For a long time, procurement was siloed, oriented around individual transactions, and kept separate from other functions. When there wasn’t a lot of data to deal with, this worked fine. But modern procurement leaders are facing complex and disparate data sets, and without a connective tissue to align information, they’re not getting a complete picture of their operations. While many companies have invested in enterprise resource planning (ERP) systems to control costs of procurement over the last 10 years, those initiatives are in vastly different stages.
As the industry becomes further digitized, more data is being processed and transformed through cloud-based platforms, intelligent automation, blockchain and analytics tools that help organizations operate much more efficiently. A structured process makes it easier to identify opportunities and prioritize which projects to take on and when, streamlining procurement and increasing return on investment.
There’s a close, nuanced, relationship between procurement and supply chain. While procurement acquires what you need to run a business, supply chain figures out how those things are produced and delivered. You’d assume the two departments work hand-in-glove, but historically they’ve been kept apart, building walls around crucial data sets.
As Strategy& explained, “Digitization brings down the walls of supply chain silos, and the chain becomes a completely integrated ecosystem that is fully transparent to all the players involved — from the suppliers of raw materials and parts, to the transporters of those supplies and finished goods, and finally to the customers demanding fulfillment.” The result is what Deloitte calls a “digital loop,” a continuous flow of data, information, goods, and services between the physical and digital worlds.
The pandemic has only hastened this digitization, and converted more believers. One survey reported 93% of procurement leaders are planning to increase the resilience of their supply chains in the years ahead.
Two-thirds of the average company’s environmental, social, and governance (ESG) footprint is from suppliers, but a 2021 survey of CPOs at large companies found that only 20% said their organizations measured sustainability as a primary criteria in sourcing suppliers.
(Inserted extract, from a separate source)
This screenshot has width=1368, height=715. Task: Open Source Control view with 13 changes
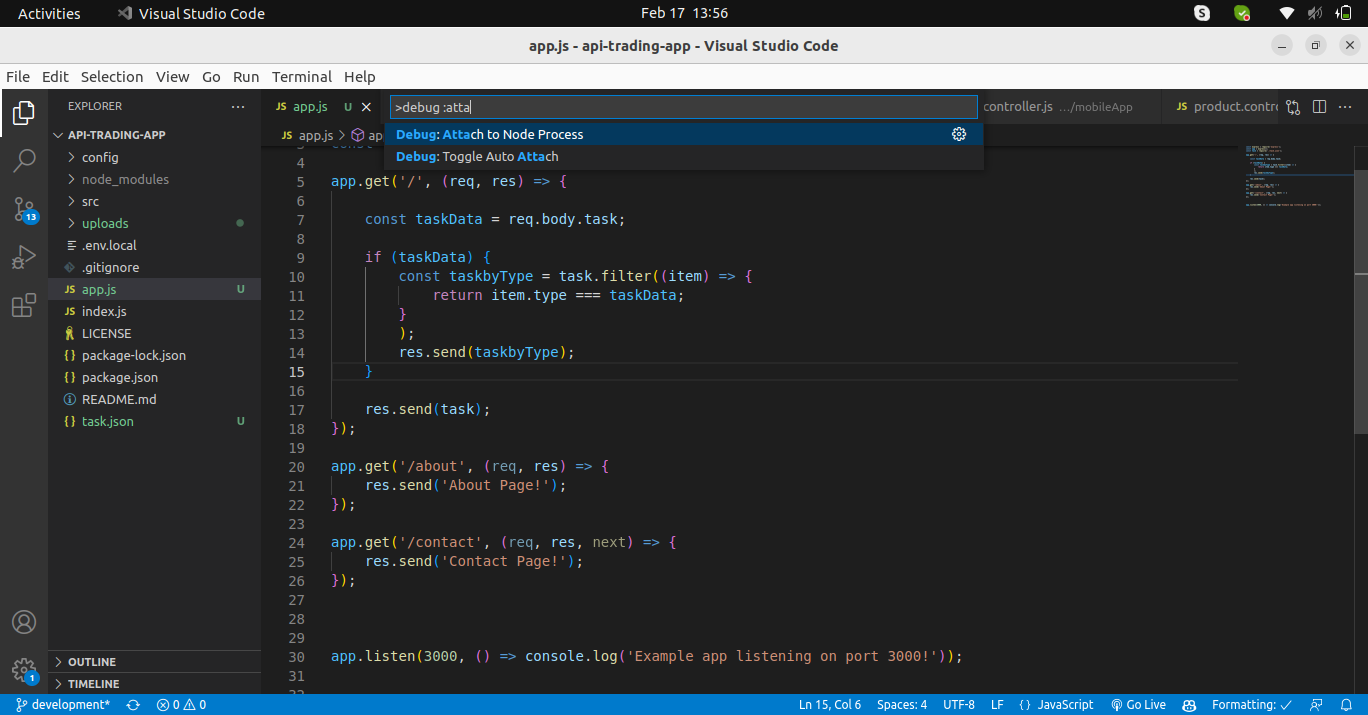point(24,210)

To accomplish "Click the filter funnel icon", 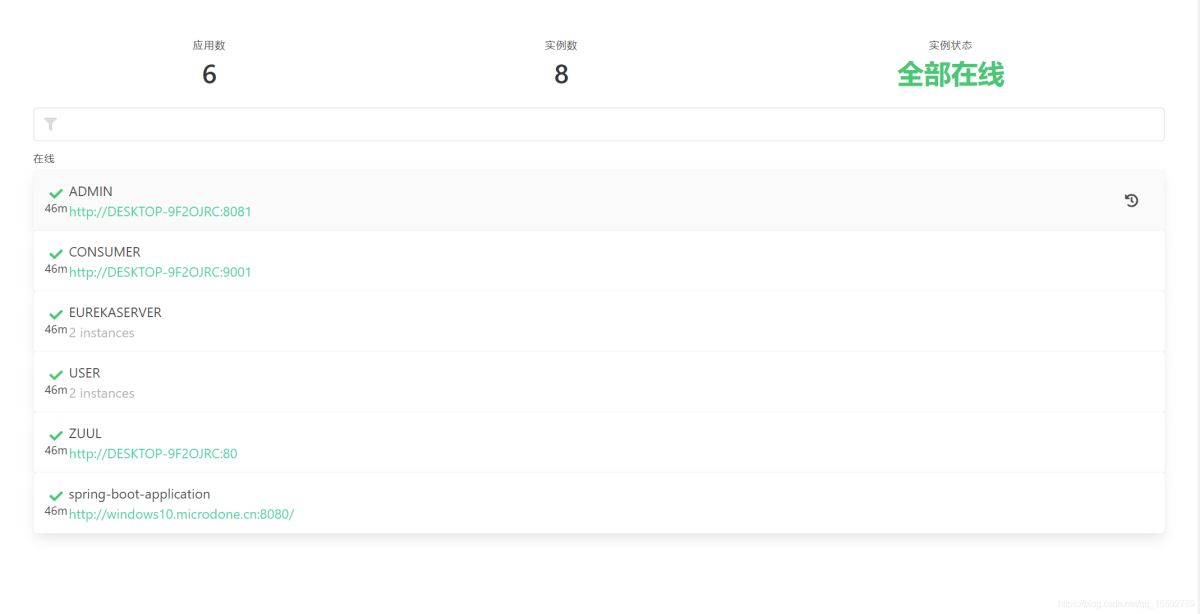I will 51,124.
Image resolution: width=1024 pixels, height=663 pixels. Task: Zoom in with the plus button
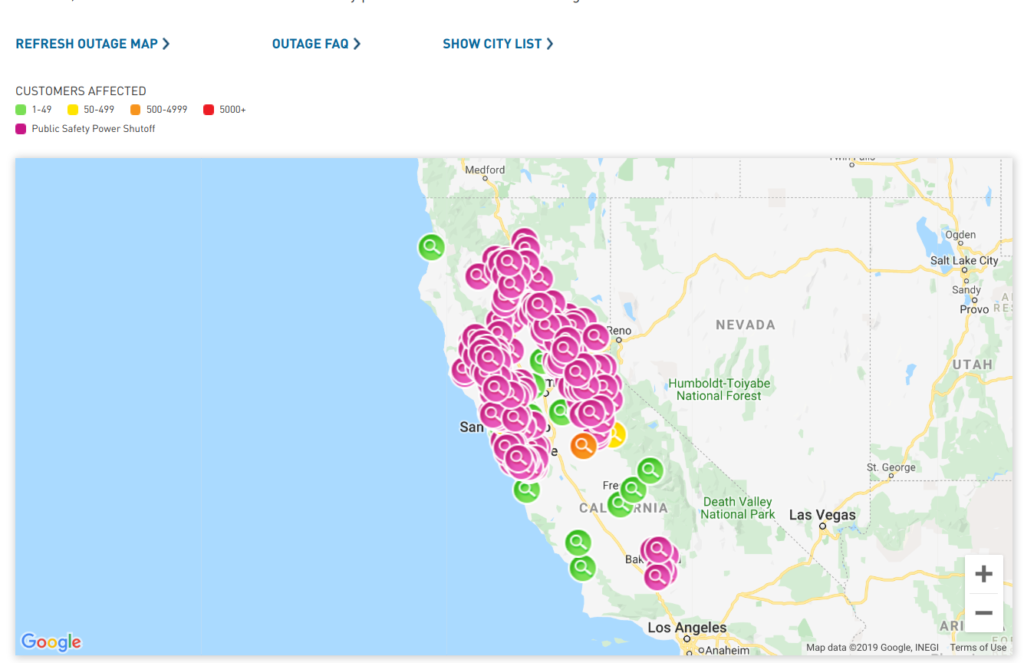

And fewer than 10% said that sustainability was included in category strategies.
To meet sustainability commitments, companies need first to benchmark their carbon footprint. Benchmarking can reveal hidden ESG strengths and weaknesses, and show progress on goals. As McKinsey notes, “Including sustainability as a standard measurement in procurement processes is an effective way to reduce ESG-related risks and spot opportunities” for improvements. That puts the “procurement function front-and-center in creating a sustainable business model, and CPOs need to ensure they have the right tools, data, and capabilities” to support this shift.
Overhauling legacy processes, policies, and mindsets isn’t easy, and CPOs need to stay agile. Oftentimes, it’s not a single solution. Even companies that have just undergone a big digital transformation are finding ways to benefit from additional layers of analytical software, artificial intelligence and automation. The tools will be out there, but it’s up to procurement to acquire them.